**What is expected**
Can you present the records between the lines holding "Open the 101番台 machine header" and "tap(52, 109)", inclusive, as a Markdown table with the columns Row and Line, leaving out blank lines and any pictures?

(Items from a dataset)
* * *
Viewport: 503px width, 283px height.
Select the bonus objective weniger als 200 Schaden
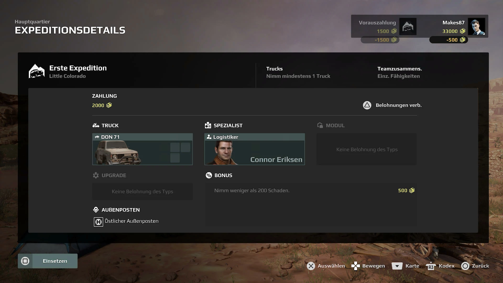point(311,191)
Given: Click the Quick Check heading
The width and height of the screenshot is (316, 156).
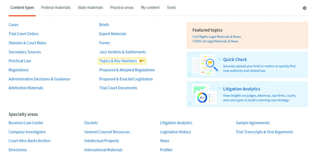Looking at the screenshot, I should pyautogui.click(x=235, y=60).
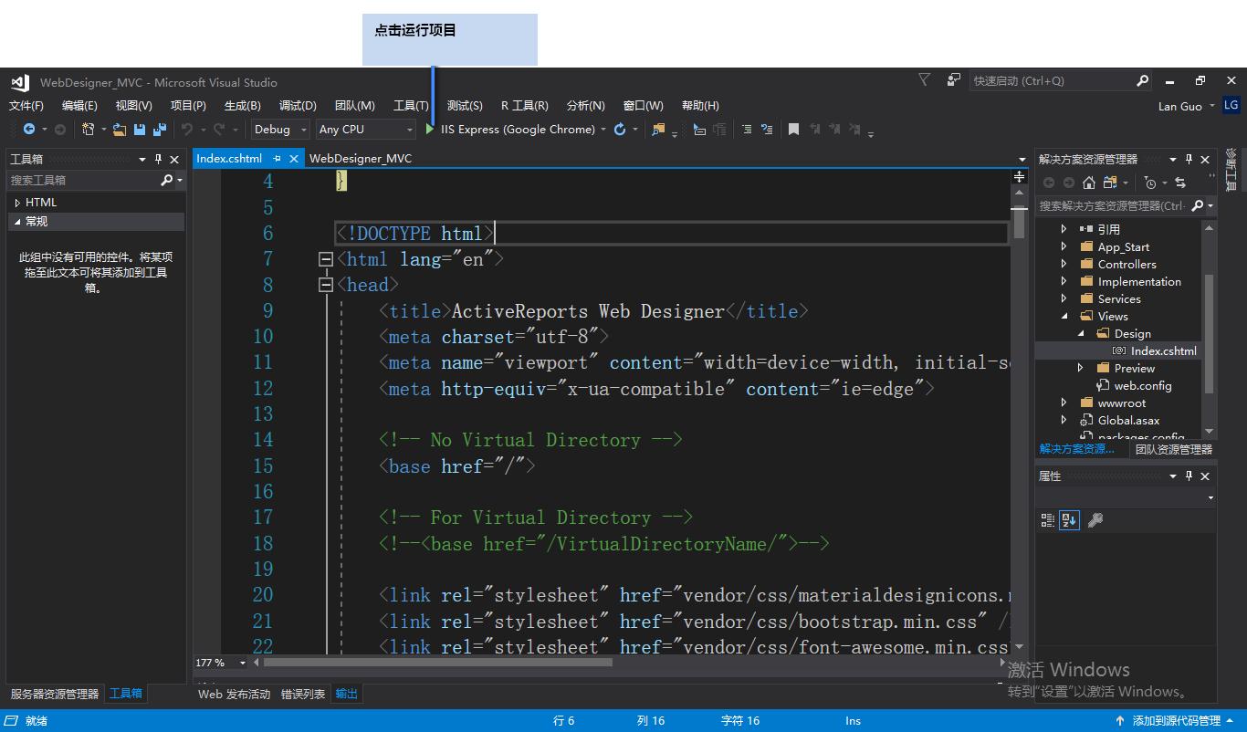Select the Save icon in the toolbar

pyautogui.click(x=137, y=129)
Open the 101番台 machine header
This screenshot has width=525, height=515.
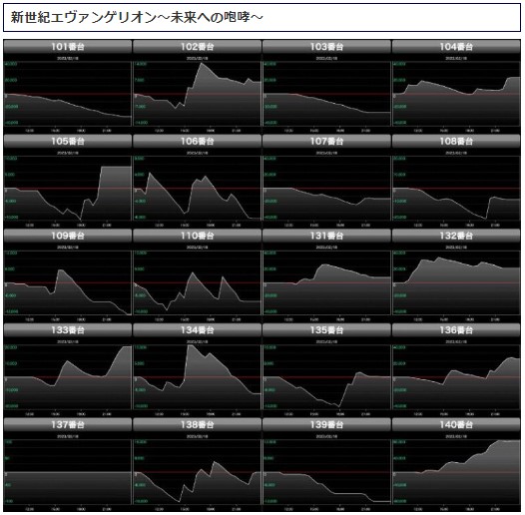pos(68,47)
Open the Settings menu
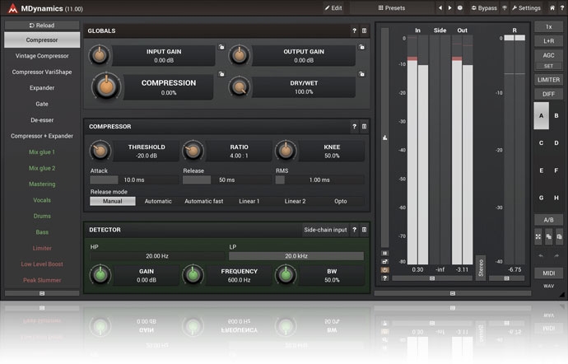Image resolution: width=568 pixels, height=364 pixels. click(x=526, y=7)
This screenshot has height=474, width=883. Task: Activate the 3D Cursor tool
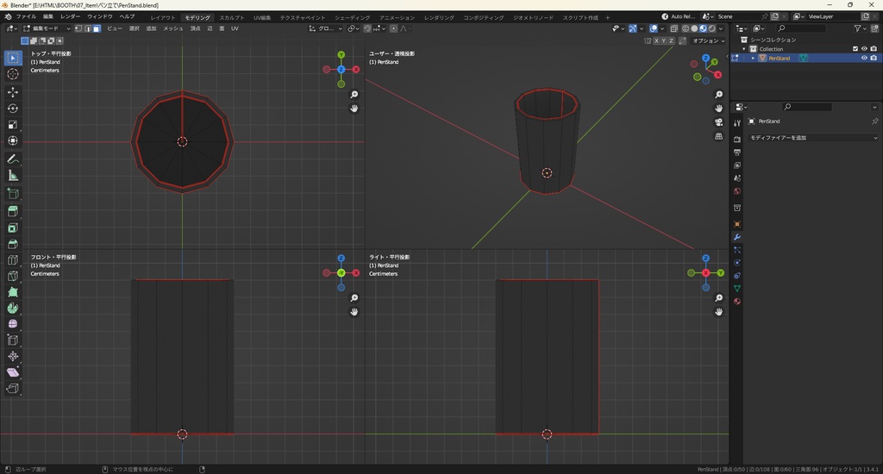13,74
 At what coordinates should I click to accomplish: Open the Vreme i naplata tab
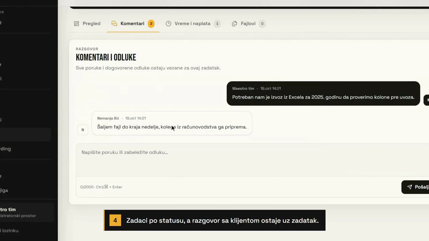pyautogui.click(x=193, y=24)
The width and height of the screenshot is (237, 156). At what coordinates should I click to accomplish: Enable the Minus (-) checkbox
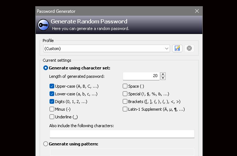tap(52, 109)
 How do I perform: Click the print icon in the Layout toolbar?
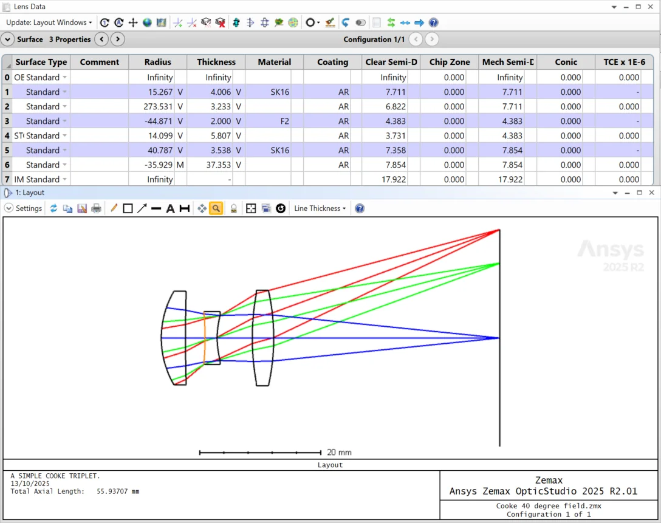(96, 208)
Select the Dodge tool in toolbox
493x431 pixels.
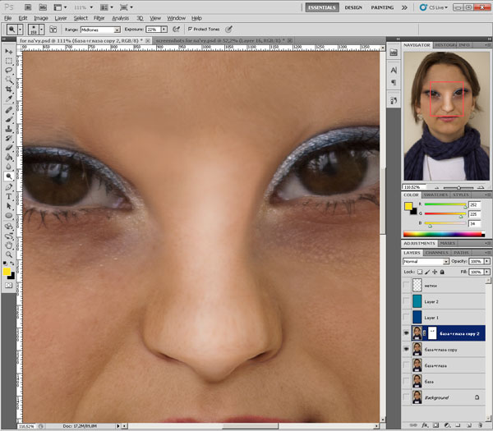8,176
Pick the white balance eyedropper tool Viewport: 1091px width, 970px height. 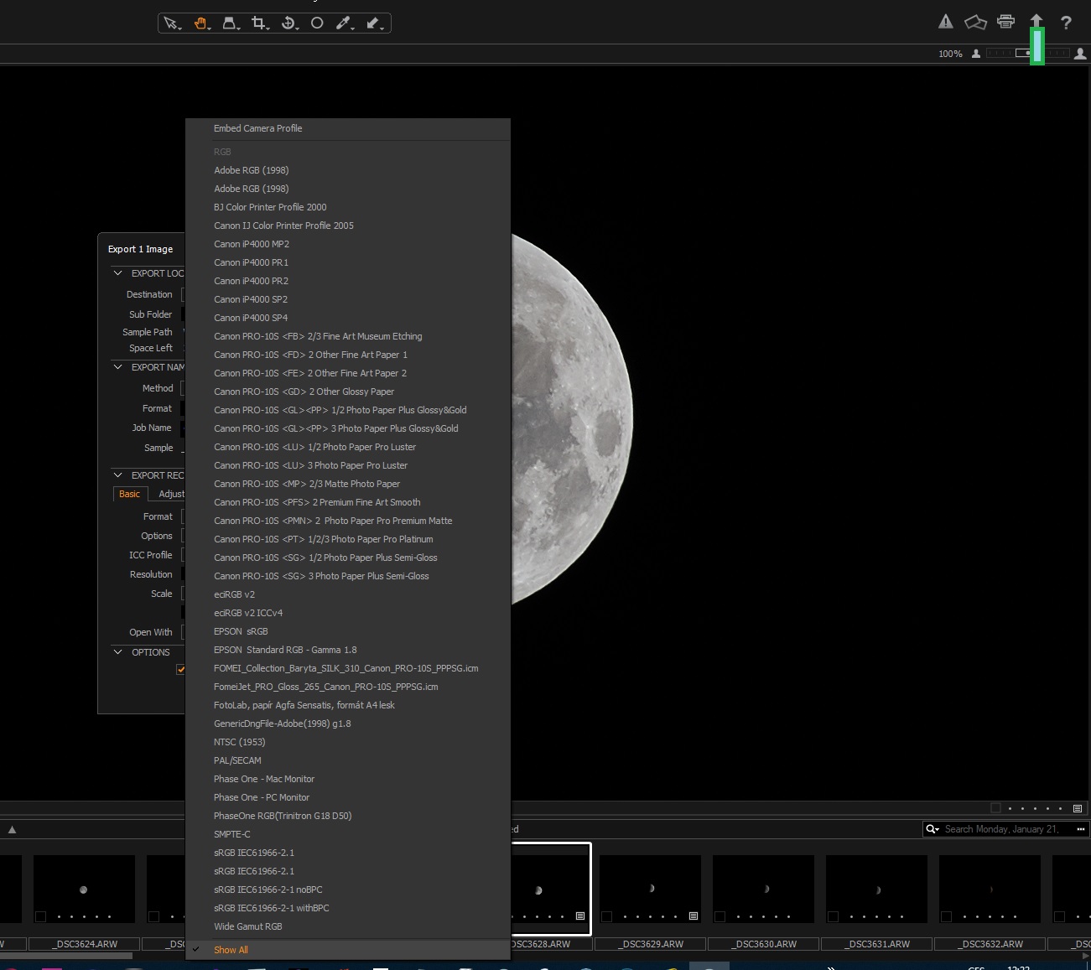(343, 23)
* * *
**Result**
| Row | Line |
|---|---|
| 1 | Open the 101番台 machine header |
| 2 | This screenshot has width=525, height=515. |
| 3 | pos(68,47) |
| 4 | Open the Settings menu |
| 5 | Image resolution: width=568 pixels, height=364 pixels. click(x=526, y=7) |
| 6 | This screenshot has height=474, width=883. Task: Activate the 3D Cursor tool |
| 7 | 13,74 |
| 8 |  At what coordinates should I click to accomplish: Open the Vreme i naplata tab |
| 9 | pyautogui.click(x=193, y=24) |
| 10 | The width and height of the screenshot is (237, 156). At what coordinates should I click to accomplish: Enable the Minus (-) checkbox |
| 11 | tap(52, 109) |